The basic method for transformation is map (also known as "select" in SQL-inspired systems like LINQ). It takes a transformation function which takes an item and returns a new item of any type. The returned observable is composed of the values returned by the transformation function.

public final <R> Observable<R> map(Func1<? super T,? extends R> func)

In the first example, we will take a sequence of integers and increase them by 3

Observable<Integer> values = Observable.range(0,4);

values
    .map(i -> i + 3)
    .subscribe(new PrintSubscriber("Map"));

Output

Map: 3
Map: 4
Map: 5
Map: 6
Map: Completed

This was something we could do without map, for example by using Observable.range(3,4). In the following, we will do something more practical. The producer will emit numeric values as a string, like many UIs often do, and then use map to convert them to a more processable integer format.

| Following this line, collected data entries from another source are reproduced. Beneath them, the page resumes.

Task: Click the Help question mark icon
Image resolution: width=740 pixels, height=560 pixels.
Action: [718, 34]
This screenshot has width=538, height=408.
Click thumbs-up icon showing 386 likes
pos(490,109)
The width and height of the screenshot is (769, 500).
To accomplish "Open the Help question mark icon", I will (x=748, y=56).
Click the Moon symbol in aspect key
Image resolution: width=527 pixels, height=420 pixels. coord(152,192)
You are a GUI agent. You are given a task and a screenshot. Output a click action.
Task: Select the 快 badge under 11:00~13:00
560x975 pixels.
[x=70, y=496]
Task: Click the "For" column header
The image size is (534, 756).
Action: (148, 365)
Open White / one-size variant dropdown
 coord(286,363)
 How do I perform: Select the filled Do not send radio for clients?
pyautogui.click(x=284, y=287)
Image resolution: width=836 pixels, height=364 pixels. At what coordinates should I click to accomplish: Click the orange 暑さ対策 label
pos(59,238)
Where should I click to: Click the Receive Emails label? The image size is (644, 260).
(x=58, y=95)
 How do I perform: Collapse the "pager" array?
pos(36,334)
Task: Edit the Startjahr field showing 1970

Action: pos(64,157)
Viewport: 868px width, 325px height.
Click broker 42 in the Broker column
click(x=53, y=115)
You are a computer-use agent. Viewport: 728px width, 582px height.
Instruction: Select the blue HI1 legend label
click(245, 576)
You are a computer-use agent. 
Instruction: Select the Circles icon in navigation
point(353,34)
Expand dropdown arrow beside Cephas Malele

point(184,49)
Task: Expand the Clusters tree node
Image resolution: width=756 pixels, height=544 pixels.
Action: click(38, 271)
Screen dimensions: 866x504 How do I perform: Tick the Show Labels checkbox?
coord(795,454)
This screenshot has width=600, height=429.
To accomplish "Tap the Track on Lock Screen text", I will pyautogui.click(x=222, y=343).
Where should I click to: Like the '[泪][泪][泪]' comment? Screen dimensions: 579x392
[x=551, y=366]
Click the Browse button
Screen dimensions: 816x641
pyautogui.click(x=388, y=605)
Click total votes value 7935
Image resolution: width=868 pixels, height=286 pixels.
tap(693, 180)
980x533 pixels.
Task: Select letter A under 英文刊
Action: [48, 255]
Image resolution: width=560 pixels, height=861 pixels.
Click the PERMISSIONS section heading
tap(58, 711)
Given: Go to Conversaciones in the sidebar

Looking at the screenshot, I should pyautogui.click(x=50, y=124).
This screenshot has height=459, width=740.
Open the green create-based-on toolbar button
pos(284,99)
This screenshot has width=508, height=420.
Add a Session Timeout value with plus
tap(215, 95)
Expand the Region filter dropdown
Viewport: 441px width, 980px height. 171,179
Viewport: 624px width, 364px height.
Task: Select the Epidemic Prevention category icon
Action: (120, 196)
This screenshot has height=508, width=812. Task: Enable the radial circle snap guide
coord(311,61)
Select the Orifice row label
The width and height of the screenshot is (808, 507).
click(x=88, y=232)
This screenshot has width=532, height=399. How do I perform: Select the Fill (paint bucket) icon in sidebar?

Observable<Integer> values = 
        Observable.just("0", "1", "2", "3")
            .map(Integer::parseInt);

values.subscribe(new PrintSubscriber("Map"));

Output

Map: 0
Map: 1
Map: 2
Map: 3
Map: Completed

This transformation is simple enough that we could also do it on the subscriber's side, but that would be a bad division of responsibilities. When developing the side of the producer, you want to present things in the neatest and most convenient way possible. You wouldn't dump the raw data and let the consumer figure it out. In our example, since we said that the API produces integers, it should do just that. Tranfomation operators allow us to convert the initial sequences into the API that we want to expose.

cast and ofType

cast is a shorthand for the transformation of casting the items to a different type. If you had an Observable<Object> that you knew would only only emit values of type T, then it is just simpler to cast the observable, rather than do the casting in your lambda functions.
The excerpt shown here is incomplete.